Re: How should I handle binary file with GIT

From: Junio C Hamano <junkio@cox.net>
Date: 2006-04-06 04:34:55
merlyn@stonehenge.com (Randal L. Schwartz) writes:

> I think the issue is related to being able to cherry-pick and merge
> when binaries are involved.  I've been worried about that myself.
> How well are binaries supported these days for all the operations
> we're taking for granted?  When is a "diff" expected to be a real
> "diff" and not just "binary files differ"?

First of all, binary files are handled by cherry-pick and merge
without needing to involve "diff"+"patch" (which is not so
useful for binary files anyway).  They use 3-way read-tree merge
which compares the object names and leave the index unmerged if
there are conflicting changes, so you should be able to sort it
out by running up to three "git-cat-file blob $sha1".

What involves "diff"+"patch" are rebases and processing mailed-in
patches as in the example by the original poster.

In our diff output, we record the blob object name of preimage
and postimage, along with filemode, on the "index" line.
git-apply does not do anything with it by default, but if:

 - --binary flag is given,

 - the postimage blob is already available locally, and,

 - the file the patch is being applied to is the same as the
   recorded preimage,

then the file is _replaced_ with the postimage.

This is good enough for git-rebase (which uses format-patch
piped to am) and is safe (we do not "apply delta" -- only
replace when the file "being patched" matches the recorded
preimage).  It does not do any good for transferring a postimage
that the person who applies the patch does not yet have.

I think "applying delta" to a binary file is not very useful
thing to do.  Depending on the nature of the file being patched,
it may produce a perfectly good result, but verifying if the
result makes sense by the end user and hand-fixing it if does
not, which can be done for text files, is near impossible for
binary files.  "replace with postimage only when you are
applying to the same preimage" rule would be the only practical,
sane thing.

§ **GIVEN DATA**
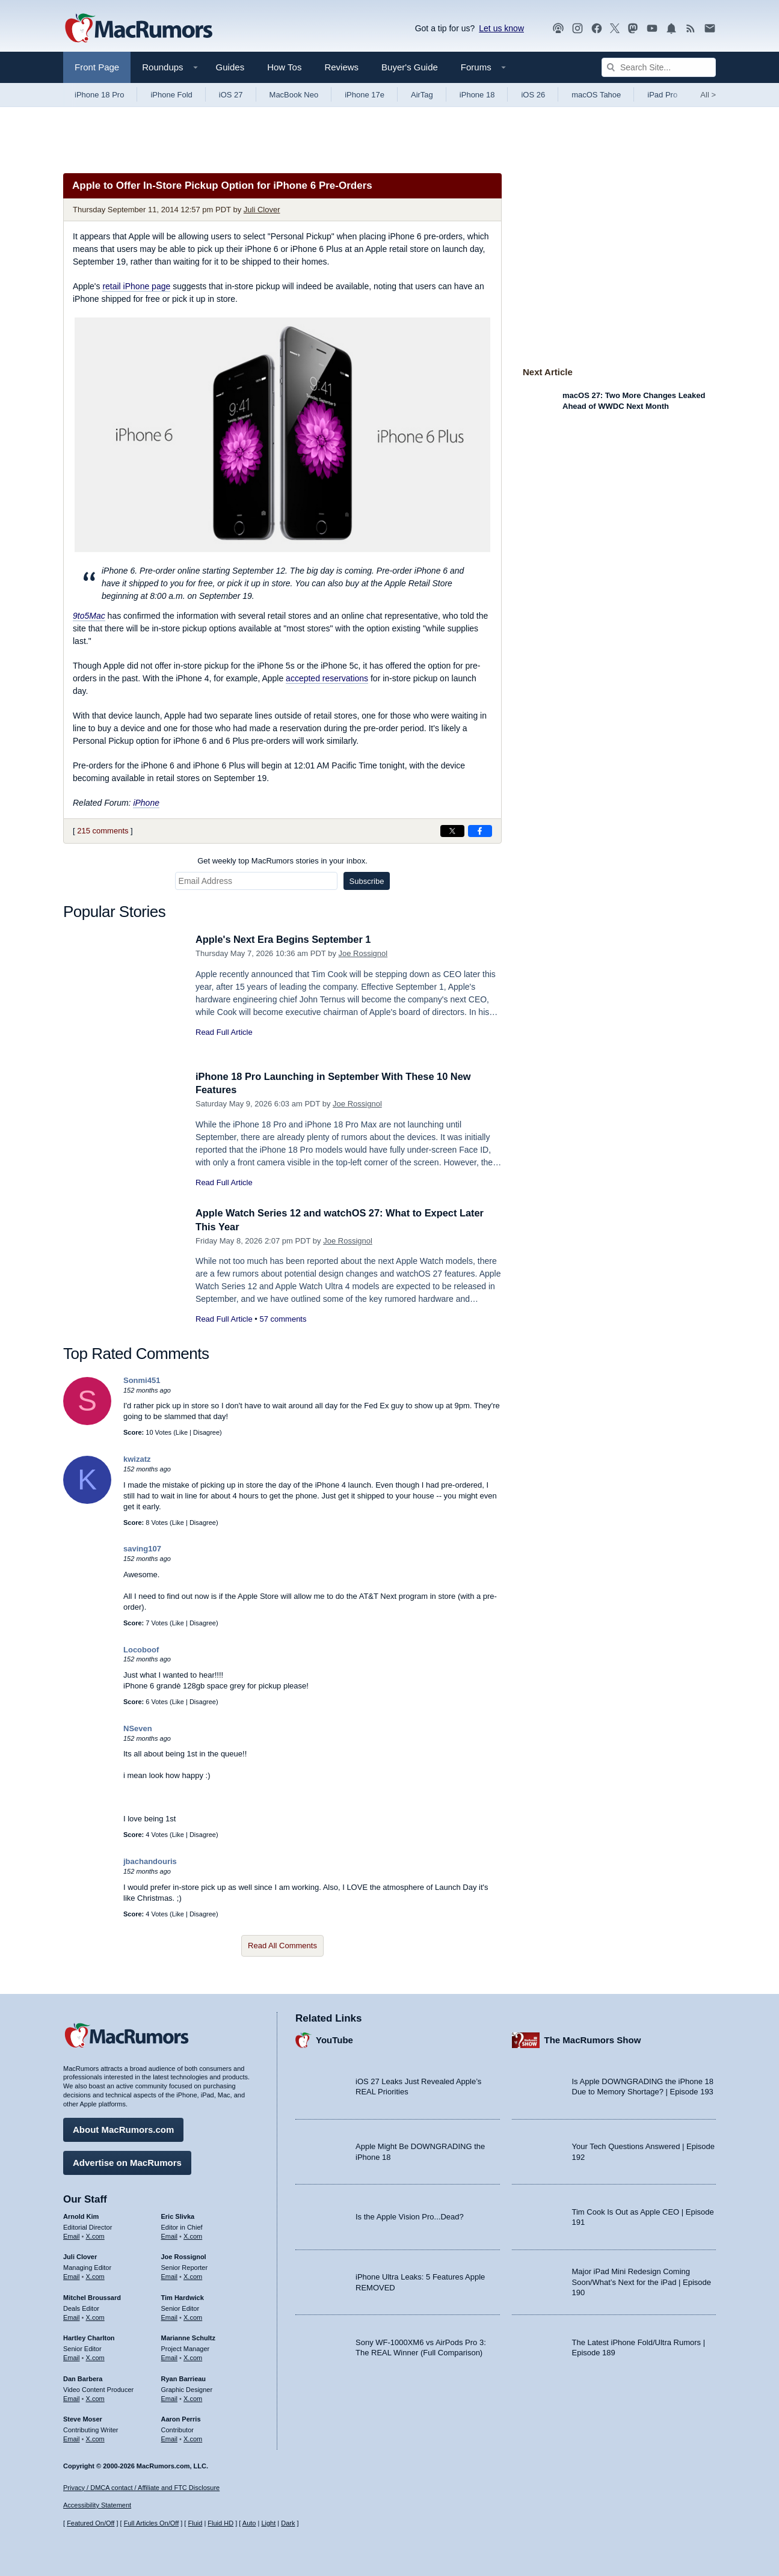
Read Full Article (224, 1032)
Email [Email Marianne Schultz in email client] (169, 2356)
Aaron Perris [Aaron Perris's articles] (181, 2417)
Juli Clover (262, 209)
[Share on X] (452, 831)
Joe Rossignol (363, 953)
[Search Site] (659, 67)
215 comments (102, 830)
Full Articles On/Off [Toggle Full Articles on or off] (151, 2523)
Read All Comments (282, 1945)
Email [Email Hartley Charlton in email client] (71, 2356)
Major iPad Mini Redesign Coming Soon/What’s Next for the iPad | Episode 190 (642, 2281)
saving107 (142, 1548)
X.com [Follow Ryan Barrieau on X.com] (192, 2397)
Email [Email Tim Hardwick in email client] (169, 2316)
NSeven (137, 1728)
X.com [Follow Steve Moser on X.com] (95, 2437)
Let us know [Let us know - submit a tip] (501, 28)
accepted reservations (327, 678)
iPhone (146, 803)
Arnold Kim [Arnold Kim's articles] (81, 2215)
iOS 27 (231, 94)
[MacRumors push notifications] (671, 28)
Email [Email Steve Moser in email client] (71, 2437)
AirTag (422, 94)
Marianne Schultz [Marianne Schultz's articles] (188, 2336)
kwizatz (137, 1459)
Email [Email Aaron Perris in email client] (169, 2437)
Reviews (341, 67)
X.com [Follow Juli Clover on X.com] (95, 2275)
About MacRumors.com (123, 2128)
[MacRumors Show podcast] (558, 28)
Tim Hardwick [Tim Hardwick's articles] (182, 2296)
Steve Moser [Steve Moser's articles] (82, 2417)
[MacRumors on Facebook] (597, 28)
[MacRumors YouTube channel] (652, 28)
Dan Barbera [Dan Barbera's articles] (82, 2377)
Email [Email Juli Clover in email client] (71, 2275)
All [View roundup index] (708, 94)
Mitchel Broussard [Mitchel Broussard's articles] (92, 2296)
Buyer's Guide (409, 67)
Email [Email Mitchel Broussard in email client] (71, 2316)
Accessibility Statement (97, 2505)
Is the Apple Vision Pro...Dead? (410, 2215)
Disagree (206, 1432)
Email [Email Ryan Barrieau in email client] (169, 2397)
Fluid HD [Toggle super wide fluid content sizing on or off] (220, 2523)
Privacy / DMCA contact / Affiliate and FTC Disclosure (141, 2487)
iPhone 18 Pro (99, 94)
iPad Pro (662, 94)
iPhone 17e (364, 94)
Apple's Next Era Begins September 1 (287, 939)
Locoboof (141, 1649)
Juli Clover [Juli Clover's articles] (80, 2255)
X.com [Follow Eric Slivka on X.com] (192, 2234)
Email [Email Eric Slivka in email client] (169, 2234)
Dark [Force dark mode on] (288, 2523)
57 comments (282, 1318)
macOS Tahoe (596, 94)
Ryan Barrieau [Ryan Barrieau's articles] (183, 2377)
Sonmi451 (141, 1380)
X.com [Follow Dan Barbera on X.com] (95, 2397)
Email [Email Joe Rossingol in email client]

§ **WORK INSTRUCTIONS**
**A.** Reproduce the mailing-list reply on Git binary files from "From: Junio C" up to and including "about that myself.".
**B.** In the mailing-list reply on Git binary files, which flag has to be given to git-apply before it will replace a file with the postimage?
**C.** Write the next part of the mailing-list reply on Git binary files, starting after its final sentence.
The entries are drawn from a different source than the mailing-list reply on Git binary files.

§ **ANSWERS BELOW**
**A.**
From: Junio C Hamano <junkio@cox.net>
Date: 2006-04-06 04:34:55
merlyn@stonehenge.com (Randal L. Schwartz) writes:

> I think the issue is related to being able to cherry-pick and merge
> when binaries are involved.  I've been worried about that myself.

**B.** The --binary flag.

**C.**
If we wanted to use the patch+diff (i.e. "format-patch,
send-email, and then am" workflow) to transfer new version of
binary files to a recipient, which I think is useful in some
projects, the sanest way to handle this is probably to add
Nico's delta, going from preimage to postimage, encoded for
safer transport, to our diff output.  For safety and sanity, we
will not "apply" the patch unless the patched file exactly
matches the preimage that is recorded in the diff, and as long
as the recipient has the preimage, such a patch would be able to
reproduce the postimage and hopefully be smaller than
transferring the whole thing.

We've been trying to keep our diff output reversible (e.g. we
show what the filemode of the preimage is), so if we take the
above route, it probably should record deltas for both going
from preimage to postimage _and_ going the other way (unless
xdelta can be applied in-reverse, which I do not think is the
case).

Of course, to be _completely_ generic, you could include both
compressed then uuencoded preimage and postimage, and let the
recipient sort it out.  An advantage of that approach is that
the applicability of such a "patch" improves as the tools to
apply it improve, after the patch was originally generated.  I
however think that is only a theoretical advantage, not a very
practical one.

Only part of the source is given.